With innovations such as digital and mobile banking, e-payment systems, blockchain ledgers and cryptocurrency, financial technology (fintech) is set to expand rapidly in the coming years, bolstered by a supportive regulatory environment, low levels of financial inclusion and rapid adoption of digital technology.
In 2017 the country’s central bank, Bangko Sentral ng Pilipinas (BSP), stated it supports responsible fintech innovation, as it holds the potential to promote financial inclusion and operational efficiency. The bank has structured its fintech regulatory framework around three core principles: risk-based and proportional regulation, active multi-stakeholder collaboration and consumer protection.
As in many markets, fintech has taken off in the Philippines in recent years: as of June 2017 there were 25 banks in the country offering mobile banking services, 18 offering telephone banking, 42 with internet banking services, 28 acting as electronic money issuers and 15 offering mobile financial services via dedicated apps, according to the BSP. A broad and complex range of fintech products are also under development, focused mainly on payments and funds transfers. Financial inclusion metrics suggest there is plenty of room for expansion. According to a 2018 report published by Mesonfintech, the financial technology arm of major Chinese conglomerate Freeman Financial Holdings, 70% of Filipinos do not have debt, and only 10% of the population has a credit card. Credit card receivables amounted to P239bn ($4.7bn), or 2.8% of the sector’s total loan portfolio as of end-2017, according to the BSP.
Conglomerates are moving to boost fintech investment. The LT Group-owned Philippine National Bank, for example, recently partnered with Voyager Innovations, a digital innovation arm of telecoms operators PLDT and Smart, to launch mobile salary and loan services. The new company, FINTEQ, disbursed more than P12bn ($237.1m) in new loans through its digital platform Lendr in 2017, up nearly one-third on the previous year.

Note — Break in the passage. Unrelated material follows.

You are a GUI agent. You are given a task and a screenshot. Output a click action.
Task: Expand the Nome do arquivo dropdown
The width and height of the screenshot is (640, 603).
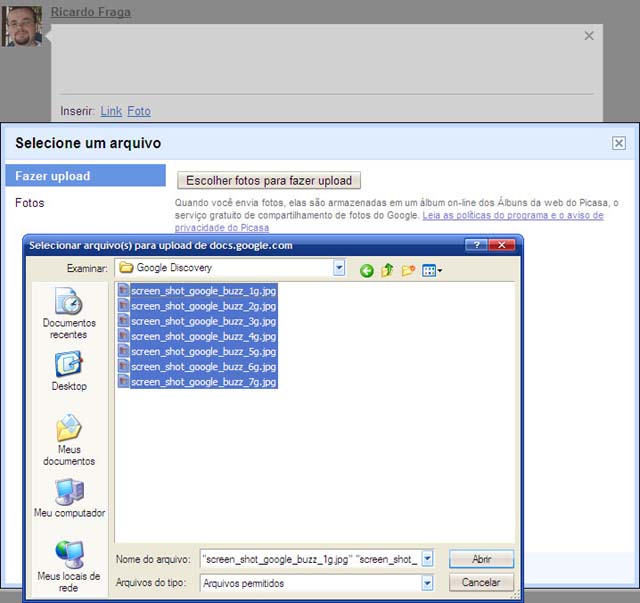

Both the Securities and Exchange Commission (SEC) and BSP are working to draft regulations for the emerging cryptocurrencies segment. According to Emilio Aquino, commissioner of the SEC, the Philiappines is ranked third globally in Bitcoin usage, with Fintech Singapore reporting that the local monthly virtual currency trading volume stood at $6m as of February 2018, up from an average of $2m in 2016, supported by remittances from overseas workers.
However, this new industry does present potential dangers. “Consumers are oblivious to cyber threats and the government has difficulty raising its preparedness for breaches of security for important data,” Simoun Ung, president and CEO of OmniPay, told OBG. In June 2016 the BSP announced plans to tighten cryptocurrency regulations after launching a new cybersecurity surveillance division, and in early 2017 the bank issued guidelines for virtual currency exchanges to regulate their use for the delivery of financial services, with the aim of preventing money laundering and terrorism financing, and ensuring consumer protection and financial stability. After meeting with Singapore’s central bank, the BSP issued two licences to cryptocurrency exchanges in late 2017, reporting that 12 applications for Bitcoin exchange registrations were under review.
In January 2018 the SEC released an initial coin offering (ICO) advisory, emphasising that if an ICO involves the sale of a company’s securities, the securities on offer must be registered with the commission. Days later it halted a planned ICO by four companies operating under Calata Corporation. Nonetheless, a number of companies have since moved forward with ICOs, including Salarium, a local payroll and attendance software firm that raised $13.5m selling its SALP ay token; and LoyalCoin, a blockchain customer loyalty service, which offered its LYL token ICO. With a more accommodating regulatory environment than China – which has banned ICOs – the Philippines should remain at the forefront of the regional fintech industry.